The plant already generates about 50 per cent of its power but the food sludge will give the current process a boost.

"The energy that we save here (the 60 per cent) would be equivalent to the energy that about 800 to 1000 homes would use every year," Environment Minister Mark Speakman told AAP at the launch of the three-year trial on Monday.

"If this works here ... we'll look at rolling it out elsewhere up and down the coast of NSW."

Wastewater treatment is energy intensive and the NSW government says the trial is part of a push to help lower power bills.

Sydney Water energy manager Phil Woods says the plant may one day become a supplier of electricity.

"Further down the track ... (with) the potential to take on more waste we could be a net generator of electricity and be exporting to the local network," he told AAP.

A Sydney business will supply the waste from grocers who use their food pulpers.

The NSW government says the trial will save 150,000 wheelie bins of fruit and vegetable scraps from going into landfill every year, as well as take trucks off the road.

It comes less than a week after a Climate Council report gave NSW the worst renewable grading out of the states.

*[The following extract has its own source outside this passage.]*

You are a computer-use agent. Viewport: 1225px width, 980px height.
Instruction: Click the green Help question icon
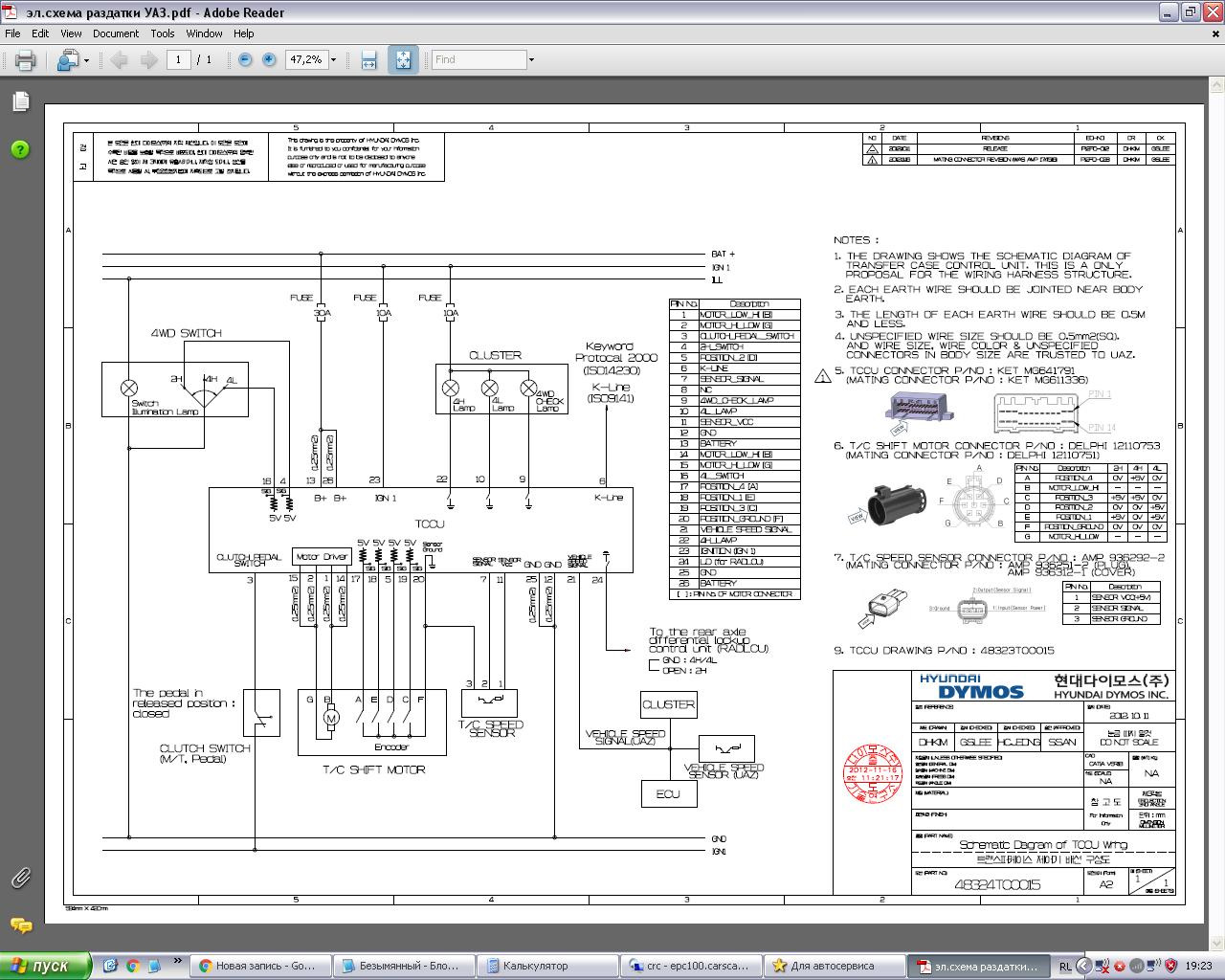click(x=21, y=150)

Falling "percentage of renewable electricity, low large-scale renewable capacity per person, no renewable energy target and low levels of rooftop solar", were listed as reasons for the poor rating.

But Mr Speakman said the report failed to consider the hydro electricity the state generates.

"When you do that ... NSW is faring better than Victoria and Queensland - the other two major states," he said.

Solids left over from the food and sewage power process will be used to create agricultural fertilisers.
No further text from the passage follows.